Algorithm Evolution Using Large Language Model
Fei Liu, Xialiang Tong, Mingxuan Yuan, Qingfu Zhang
TL;DR
The paper tackles the problem of automatic optimization-algorithm design by introducing Algorithm Evolution using Large Language Model (AEL), which uses an evolutionary framework to automatically generate optimization algorithms via LLMs without domain-model training. AEL represents each algorithm as an individual and evolves a population through initialization, selection, crossover, mutation, and population management, demonstrated on a constructive heuristic for the Traveling Salesman Problem.
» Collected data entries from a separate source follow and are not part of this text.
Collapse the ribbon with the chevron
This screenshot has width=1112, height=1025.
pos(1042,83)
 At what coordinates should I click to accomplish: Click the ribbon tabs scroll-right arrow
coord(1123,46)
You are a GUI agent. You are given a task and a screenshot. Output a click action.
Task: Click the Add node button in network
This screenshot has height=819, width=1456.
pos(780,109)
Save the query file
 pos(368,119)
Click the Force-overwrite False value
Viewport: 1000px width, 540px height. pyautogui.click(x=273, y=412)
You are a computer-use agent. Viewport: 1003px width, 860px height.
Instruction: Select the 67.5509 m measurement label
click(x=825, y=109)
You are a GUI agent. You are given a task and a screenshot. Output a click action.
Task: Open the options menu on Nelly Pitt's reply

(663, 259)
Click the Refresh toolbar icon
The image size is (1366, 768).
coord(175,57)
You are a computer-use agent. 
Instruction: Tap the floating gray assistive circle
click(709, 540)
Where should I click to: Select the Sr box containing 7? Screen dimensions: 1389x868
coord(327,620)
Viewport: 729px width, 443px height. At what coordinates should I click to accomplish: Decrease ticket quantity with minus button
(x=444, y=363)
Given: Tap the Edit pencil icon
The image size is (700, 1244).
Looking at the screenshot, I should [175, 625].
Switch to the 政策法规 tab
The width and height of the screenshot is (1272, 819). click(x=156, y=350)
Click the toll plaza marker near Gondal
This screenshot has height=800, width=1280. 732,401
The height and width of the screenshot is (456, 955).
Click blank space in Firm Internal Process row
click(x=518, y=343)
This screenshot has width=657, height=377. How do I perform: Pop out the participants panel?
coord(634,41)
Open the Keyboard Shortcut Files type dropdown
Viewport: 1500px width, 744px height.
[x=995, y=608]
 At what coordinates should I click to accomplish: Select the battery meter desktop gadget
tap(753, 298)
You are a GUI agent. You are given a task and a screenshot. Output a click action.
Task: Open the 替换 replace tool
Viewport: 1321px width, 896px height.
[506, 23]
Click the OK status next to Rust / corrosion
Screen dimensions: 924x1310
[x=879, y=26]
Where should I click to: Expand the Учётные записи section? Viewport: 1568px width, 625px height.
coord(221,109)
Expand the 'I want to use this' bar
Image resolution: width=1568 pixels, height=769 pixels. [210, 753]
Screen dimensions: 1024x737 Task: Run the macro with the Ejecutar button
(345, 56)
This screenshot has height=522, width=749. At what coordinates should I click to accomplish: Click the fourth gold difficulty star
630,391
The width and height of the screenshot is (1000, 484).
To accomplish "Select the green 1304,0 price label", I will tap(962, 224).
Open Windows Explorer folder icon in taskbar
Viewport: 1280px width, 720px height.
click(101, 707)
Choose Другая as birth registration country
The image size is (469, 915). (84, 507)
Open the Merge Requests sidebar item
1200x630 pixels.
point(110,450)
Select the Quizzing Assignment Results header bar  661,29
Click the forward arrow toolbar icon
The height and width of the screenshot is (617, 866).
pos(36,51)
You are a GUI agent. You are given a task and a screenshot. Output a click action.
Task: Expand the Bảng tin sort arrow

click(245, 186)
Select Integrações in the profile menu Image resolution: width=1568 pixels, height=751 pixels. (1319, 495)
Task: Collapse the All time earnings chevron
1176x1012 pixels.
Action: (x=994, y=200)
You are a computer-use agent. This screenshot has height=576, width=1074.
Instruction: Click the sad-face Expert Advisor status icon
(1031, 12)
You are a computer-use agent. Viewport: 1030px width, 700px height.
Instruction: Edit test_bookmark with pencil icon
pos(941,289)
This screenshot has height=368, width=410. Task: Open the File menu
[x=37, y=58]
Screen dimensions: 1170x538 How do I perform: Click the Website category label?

Results show that AEL-generated algorithms outperform hand-crafted greedy baselines and LLM-prompted algorithms, with GPT-4-based runs offering the strongest performance and better generalization than a trained domain model. This approach reduces the need for expert knowledge and domain modeling, while exhibiting scalability across problem sizes, and opens avenues for integrating more advanced optimization frameworks and multi-objective extensions.
Abstract
Optimization can be found in many real-life applications. Designing an effective algorithm for a specific optimization problem typically requires a tedious amount of effort from human experts with domain knowledge and algorithm design skills. In this paper, we propose a novel approach called Algorithm Evolution using Large Language Model (AEL). It utilizes a large language model (LLM) to automatically generate optimization algorithms via an evolutionary framework. AEL does algorithm-level evolution without model training. Human effort and requirements for domain knowledge can be significantly reduced. We take constructive methods for the salesman traveling problem as a test example, we show that the constructive algorithm obtained by AEL outperforms simple hand-crafted and LLM-generated heuristics. Compared with other domain deep learning model-based algorithms, these methods exhibit excellent scalability across different problem sizes. AEL is also very different from previous attempts that utilize LLMs as search operators in algorithms.